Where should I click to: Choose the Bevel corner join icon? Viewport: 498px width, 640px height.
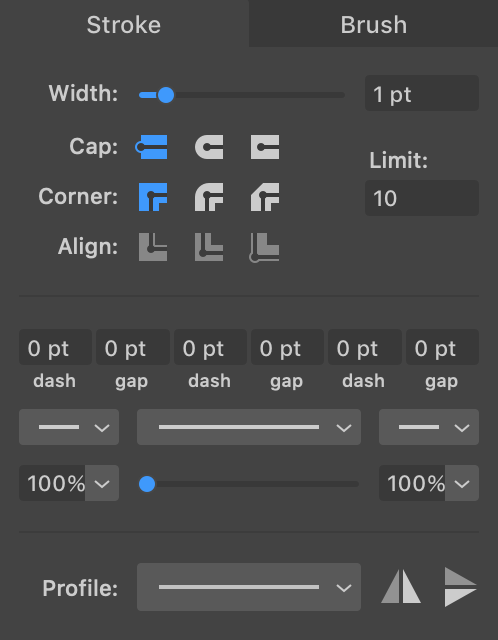(x=265, y=197)
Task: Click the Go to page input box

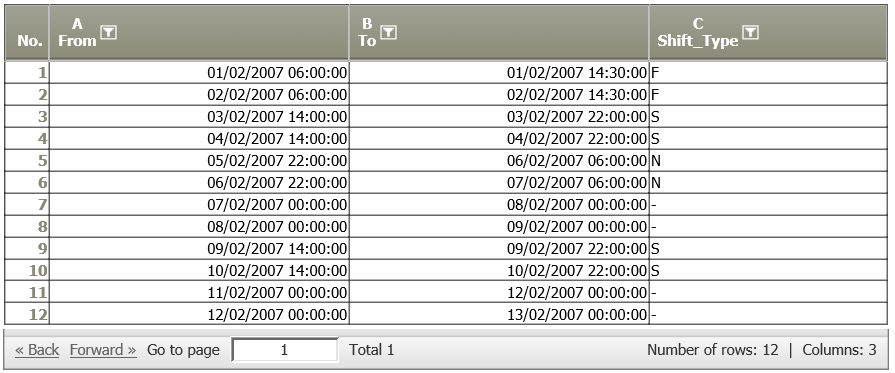Action: [285, 350]
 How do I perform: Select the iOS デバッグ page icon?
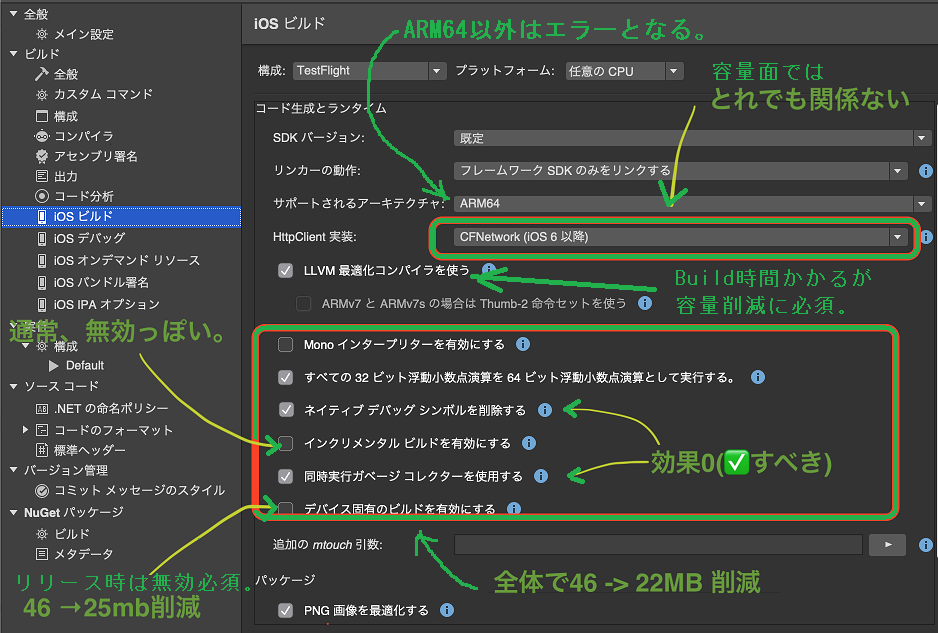click(x=44, y=238)
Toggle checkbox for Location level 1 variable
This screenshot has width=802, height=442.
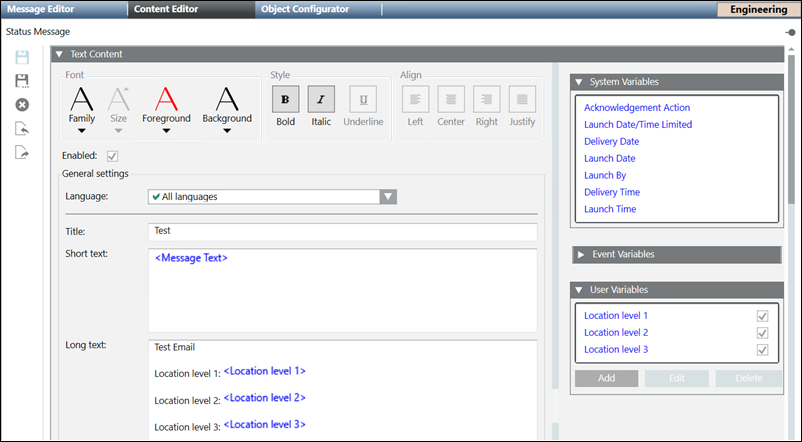(x=762, y=316)
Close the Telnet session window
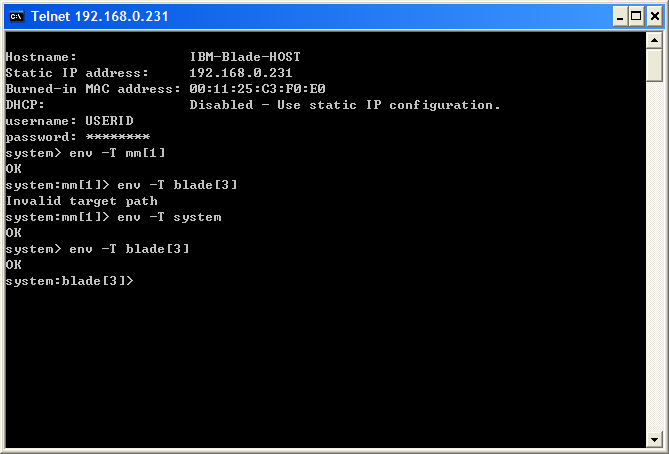The width and height of the screenshot is (669, 454). point(655,17)
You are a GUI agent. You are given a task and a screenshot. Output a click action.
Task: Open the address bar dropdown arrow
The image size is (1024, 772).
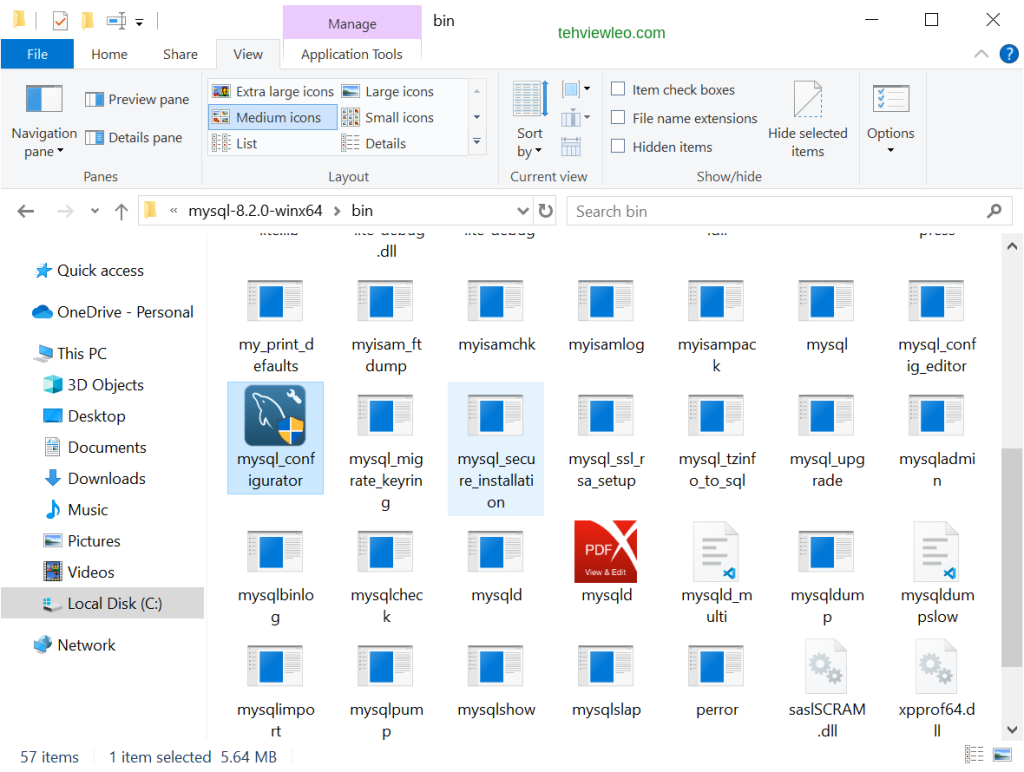[x=524, y=211]
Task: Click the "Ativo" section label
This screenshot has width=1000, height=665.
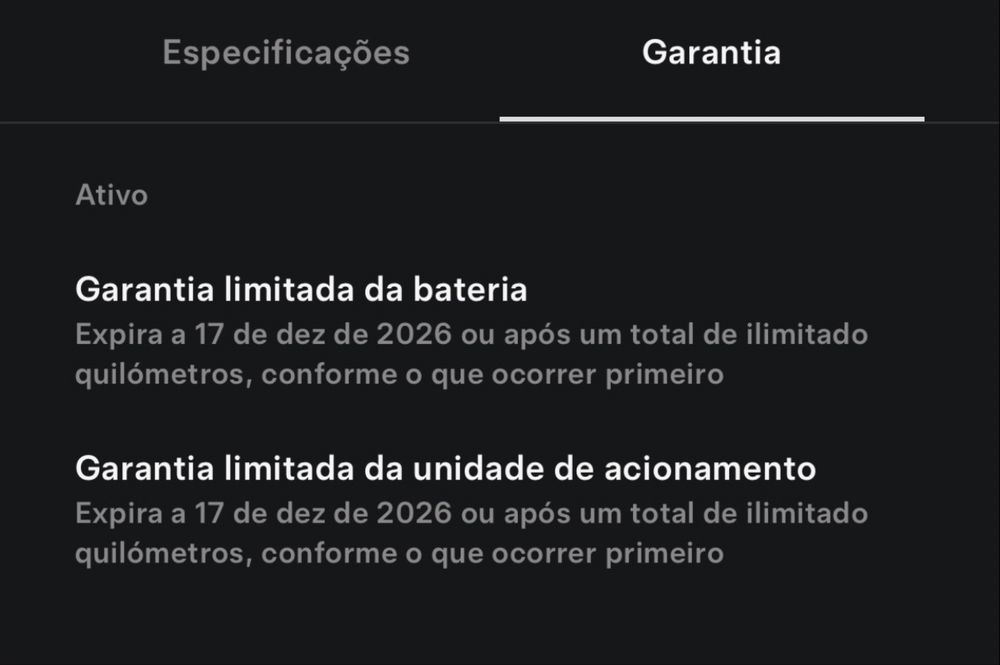Action: click(x=111, y=195)
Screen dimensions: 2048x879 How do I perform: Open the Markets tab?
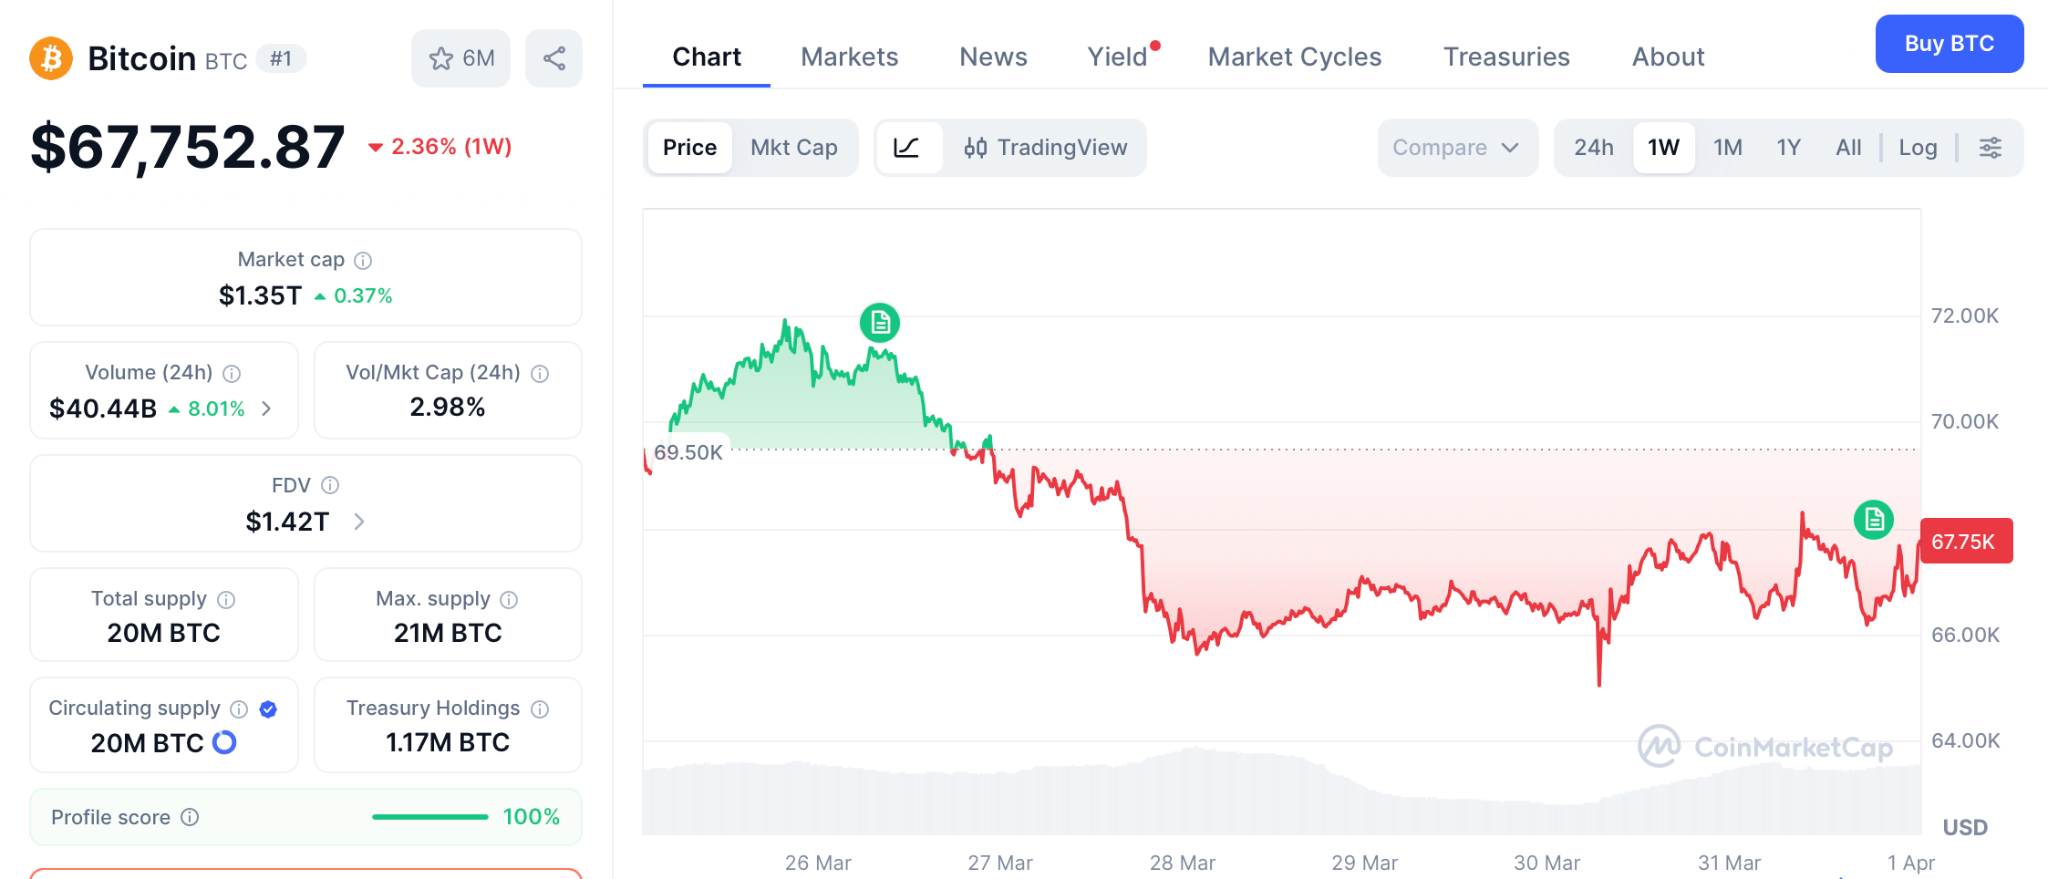(x=849, y=57)
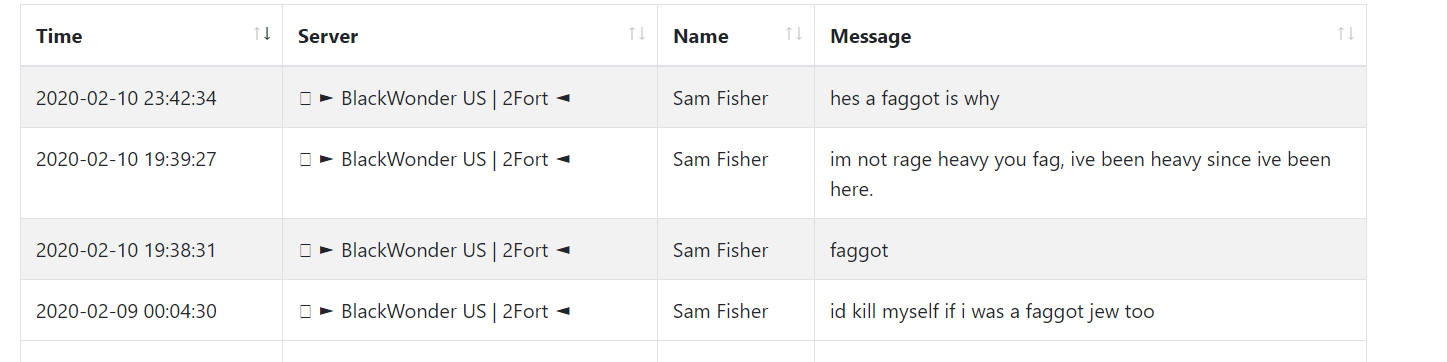Click the square flag icon in the 19:38:31 row
Image resolution: width=1447 pixels, height=362 pixels.
click(305, 251)
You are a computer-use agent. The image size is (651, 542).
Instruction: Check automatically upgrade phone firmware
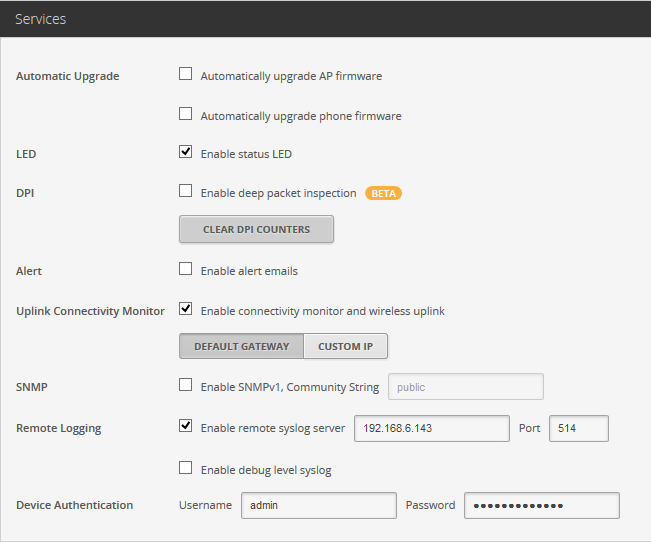[185, 114]
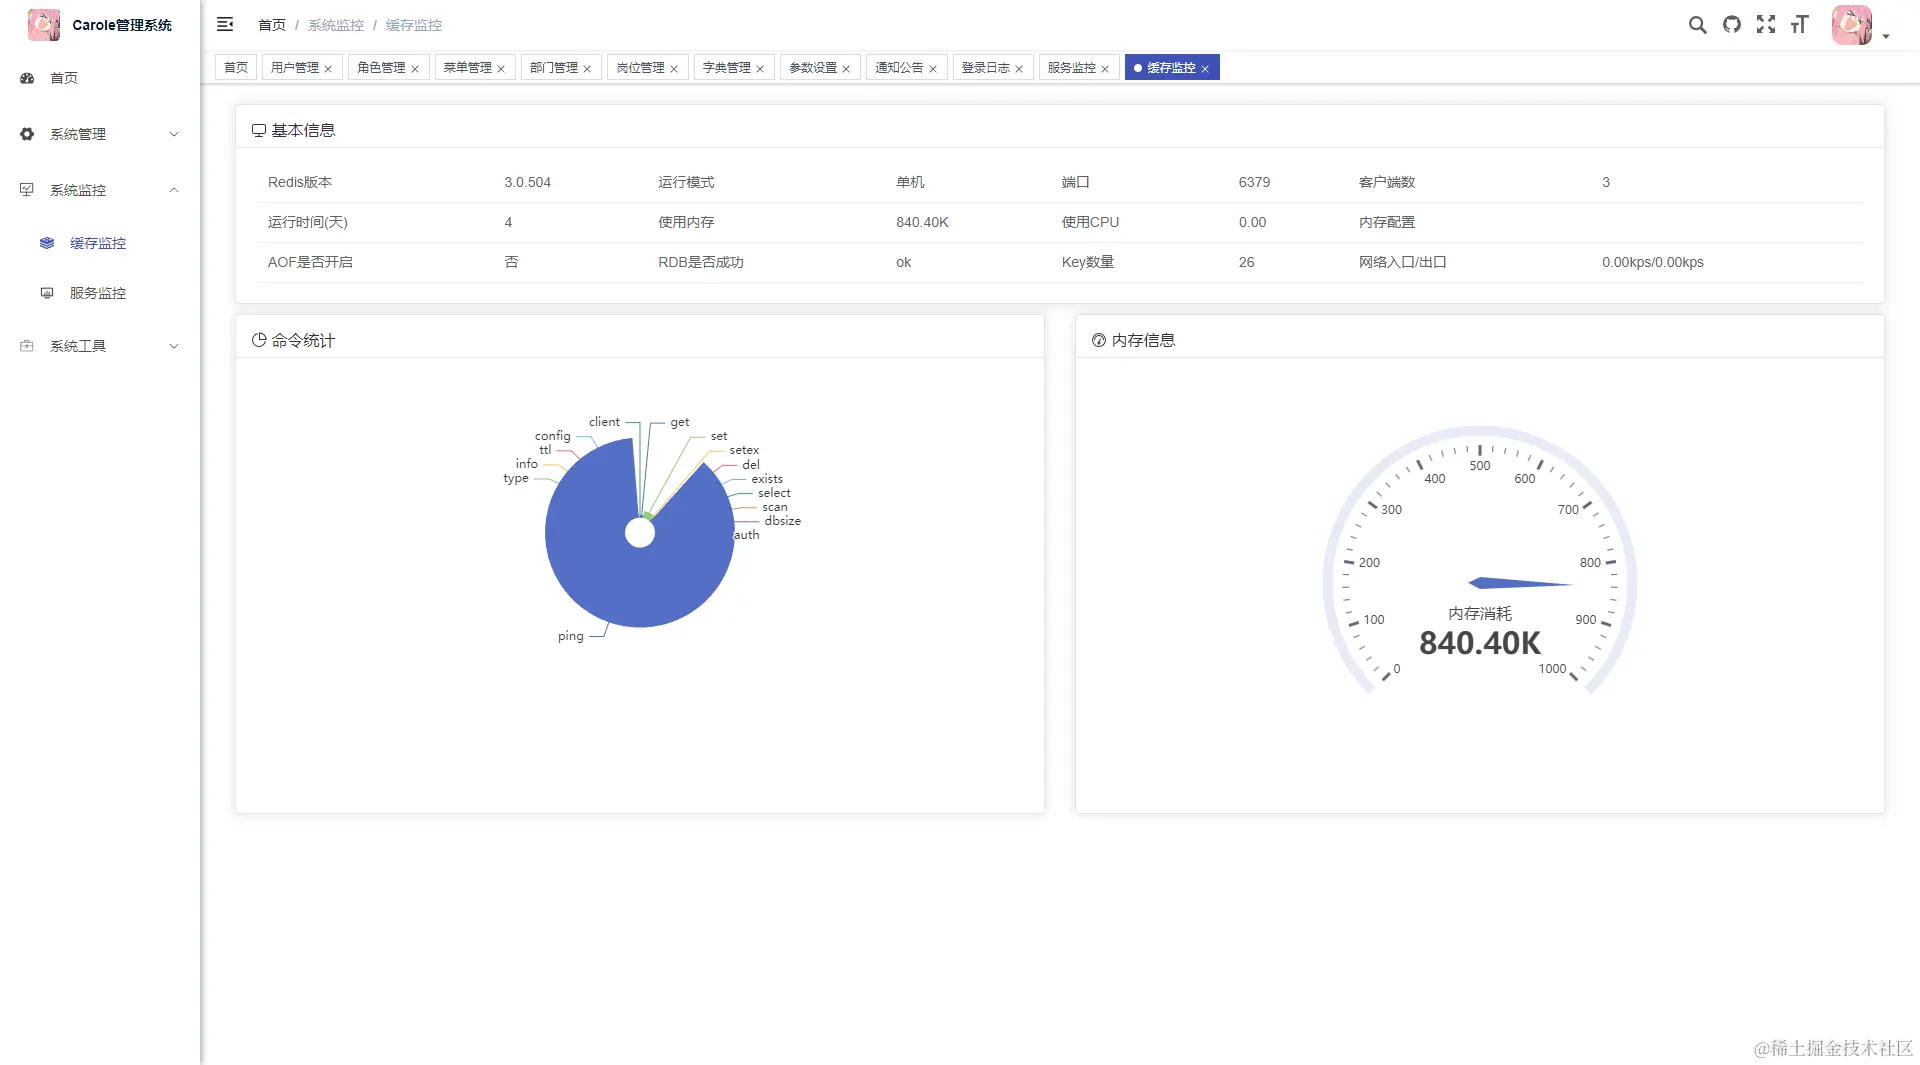Click the user avatar in header
Image resolution: width=1920 pixels, height=1065 pixels.
tap(1851, 25)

● ● ● ● ●

• **Try it**: Select the lines in this material that hold the word "agent", leaving none out.

• **Task response**:
You are a GUI agent. You are given a task and a screenshot. Output a click action.
You are a computer-use agent. The image size is (651, 542).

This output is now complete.